[PROVIDED RECORDS]:
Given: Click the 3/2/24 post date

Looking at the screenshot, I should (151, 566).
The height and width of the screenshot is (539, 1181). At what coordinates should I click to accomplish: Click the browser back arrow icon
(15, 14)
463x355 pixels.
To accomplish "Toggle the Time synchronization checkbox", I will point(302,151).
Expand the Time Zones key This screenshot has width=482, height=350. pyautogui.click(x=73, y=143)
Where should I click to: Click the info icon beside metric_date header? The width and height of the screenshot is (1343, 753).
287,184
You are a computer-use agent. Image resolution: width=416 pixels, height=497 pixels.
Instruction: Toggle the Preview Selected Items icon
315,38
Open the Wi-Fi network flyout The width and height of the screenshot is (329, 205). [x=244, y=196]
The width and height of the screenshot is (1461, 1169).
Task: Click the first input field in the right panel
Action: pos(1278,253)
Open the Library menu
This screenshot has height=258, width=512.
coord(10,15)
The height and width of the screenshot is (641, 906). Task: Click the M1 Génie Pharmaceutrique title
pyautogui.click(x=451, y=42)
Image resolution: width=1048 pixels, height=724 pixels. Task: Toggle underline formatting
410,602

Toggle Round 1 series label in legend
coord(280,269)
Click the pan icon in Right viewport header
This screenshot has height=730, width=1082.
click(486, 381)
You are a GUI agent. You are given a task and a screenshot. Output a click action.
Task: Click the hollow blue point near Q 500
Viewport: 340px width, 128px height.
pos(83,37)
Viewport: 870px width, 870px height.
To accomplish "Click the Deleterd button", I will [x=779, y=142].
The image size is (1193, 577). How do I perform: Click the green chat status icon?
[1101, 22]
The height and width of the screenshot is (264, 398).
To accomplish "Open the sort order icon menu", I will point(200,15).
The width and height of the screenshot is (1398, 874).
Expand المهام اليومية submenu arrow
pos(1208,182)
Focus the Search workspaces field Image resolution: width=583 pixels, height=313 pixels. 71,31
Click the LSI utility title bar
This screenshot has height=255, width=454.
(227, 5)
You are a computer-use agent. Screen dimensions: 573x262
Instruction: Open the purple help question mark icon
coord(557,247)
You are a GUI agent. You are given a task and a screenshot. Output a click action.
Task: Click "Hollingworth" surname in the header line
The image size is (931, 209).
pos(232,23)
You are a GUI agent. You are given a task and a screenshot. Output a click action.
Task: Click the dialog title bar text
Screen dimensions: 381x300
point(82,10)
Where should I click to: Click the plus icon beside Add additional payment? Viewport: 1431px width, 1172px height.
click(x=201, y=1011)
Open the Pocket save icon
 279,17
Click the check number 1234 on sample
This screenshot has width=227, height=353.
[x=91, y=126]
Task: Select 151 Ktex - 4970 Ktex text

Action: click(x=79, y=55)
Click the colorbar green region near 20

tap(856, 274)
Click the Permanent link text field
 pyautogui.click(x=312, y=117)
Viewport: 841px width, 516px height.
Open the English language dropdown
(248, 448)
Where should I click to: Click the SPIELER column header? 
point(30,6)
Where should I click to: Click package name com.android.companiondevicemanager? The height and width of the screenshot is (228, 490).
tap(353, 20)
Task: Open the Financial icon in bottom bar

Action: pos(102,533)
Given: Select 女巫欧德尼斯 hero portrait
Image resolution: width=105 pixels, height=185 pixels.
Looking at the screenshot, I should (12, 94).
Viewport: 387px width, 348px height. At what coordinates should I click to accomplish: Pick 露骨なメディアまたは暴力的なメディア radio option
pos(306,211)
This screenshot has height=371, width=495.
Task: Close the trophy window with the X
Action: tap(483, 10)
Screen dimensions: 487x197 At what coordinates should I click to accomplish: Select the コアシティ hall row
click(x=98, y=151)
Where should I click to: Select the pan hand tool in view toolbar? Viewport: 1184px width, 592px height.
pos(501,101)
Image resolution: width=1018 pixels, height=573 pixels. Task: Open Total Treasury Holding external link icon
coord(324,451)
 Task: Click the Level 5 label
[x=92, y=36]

[AIM OF THE EXERCISE]:
Work out how many lines in this data contain "Time". Only that number should be given.

[REPLY]:
2